Request A:
Answer these questions using the text about Podu lands in Telangana:
(i) What method of agriculture is Podu described as?
(ii) How many acres of land did forest officials fence in July last year?
(iii) In what month and year was the Forest Rights Act brought in?

# start of Given text

Kannaya is not alone. The distress is being felt far and wide among Telangana’s tribal communities who continue to live in the fear of evictions. After series of protests demanding the implementation of The Scheduled Tribes and Other Traditional Forest Dwellers (Recognition of Forest Rights) Act, 2006 or the Forest Rights Act (FRA) in November last year, the state government started a process promising to resolve the issue—to grant land titles for tribals and forest dwellers residing and farming on Podu lands.

The process, however, was stopped after a month. As tensions simmer, Telangana’s tribal community remain worried and clueless as the government  continues to stall the process. Podu is a traditional form of shifting cultivation, a slash and burn method of agriculture. For centuries, tribal communities living in forests and hilly terrains of Telangana and Andhra Pradesh have cultivated crops using this method.  In the recent years, while many communities moved to conventional farming on Podu lands, some still practise shifting cultivation.

Kanayya tilled a similar piece of land but in July last year, forest officials fenced six acres of his Podu land claiming it was forest land in their records. This claim was contested by Kanayya. Later, in November 2021, using the state process, Kannaya and his three sons claimed rights for 12 acres of their Podu land.

Kalti Kannaya

“Delay in getting land title and fear of losing the rest of his land lead to his suicide,” alleged Vasam Ramakrishna Dora, Telangana State Convenor of Adivasi Joint Action Committee, a consortium of tribal organisations. Dora, who has been leading campaigns for the implementation of FRA in Telangana, visited Kannaya’s family after his demise to document the incident.

What the law mandates?

FRA ensures a variety of forest rights to scheduled tribes and forest dwelling communities including legal rights for communities, and individuals, over Podu lands recorded as forests in government records. Following decades of struggle, the law was brought in December 2006 – by the United Progressive Alliance led union government – to undo the historical injustices. Under colonial rule, millions of tribals were legally turned into encroachers on their traditional forestlands and then again in independent India, when development projects, sanctuaries and national parks were created.

# end of Given text
# start of Given records

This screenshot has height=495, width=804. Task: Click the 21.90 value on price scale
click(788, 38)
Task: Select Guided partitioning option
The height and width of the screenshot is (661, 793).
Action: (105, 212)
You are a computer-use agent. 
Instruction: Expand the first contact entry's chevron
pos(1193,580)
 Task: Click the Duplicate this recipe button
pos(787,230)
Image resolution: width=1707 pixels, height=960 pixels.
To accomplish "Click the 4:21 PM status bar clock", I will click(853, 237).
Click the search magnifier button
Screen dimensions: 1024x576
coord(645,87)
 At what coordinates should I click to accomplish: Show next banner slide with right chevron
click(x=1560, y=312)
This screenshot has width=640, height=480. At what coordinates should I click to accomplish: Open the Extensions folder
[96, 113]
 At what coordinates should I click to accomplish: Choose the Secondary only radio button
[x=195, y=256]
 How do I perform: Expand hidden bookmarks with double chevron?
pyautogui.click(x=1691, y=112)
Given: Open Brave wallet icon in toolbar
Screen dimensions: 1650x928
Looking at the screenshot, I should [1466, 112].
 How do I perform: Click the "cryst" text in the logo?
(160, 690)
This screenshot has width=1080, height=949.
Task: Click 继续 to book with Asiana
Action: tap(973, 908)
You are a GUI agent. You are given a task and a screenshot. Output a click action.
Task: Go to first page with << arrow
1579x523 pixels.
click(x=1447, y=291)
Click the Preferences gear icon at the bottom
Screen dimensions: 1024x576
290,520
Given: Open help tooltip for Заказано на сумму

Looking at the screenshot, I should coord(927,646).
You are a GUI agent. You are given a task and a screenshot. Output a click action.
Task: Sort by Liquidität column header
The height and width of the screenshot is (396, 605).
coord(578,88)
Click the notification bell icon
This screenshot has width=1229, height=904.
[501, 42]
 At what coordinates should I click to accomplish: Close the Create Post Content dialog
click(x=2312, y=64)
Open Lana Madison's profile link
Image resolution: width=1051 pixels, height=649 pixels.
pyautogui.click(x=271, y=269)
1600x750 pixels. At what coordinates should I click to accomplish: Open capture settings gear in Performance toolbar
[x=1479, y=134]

# end of Given records

Request B: Reproduce the entries word for word, starting with the first line of the data listing and stopping after the line that contains "Action: (105, 212)".

Task output A:
(i) A traditional form of shifting cultivation, a slash and burn method of agriculture.
(ii) Six acres.
(iii) December 2006.

Task output B:
This screenshot has height=495, width=804. Task: Click the 21.90 value on price scale
click(788, 38)
Task: Select Guided partitioning option
The height and width of the screenshot is (661, 793).
Action: (105, 212)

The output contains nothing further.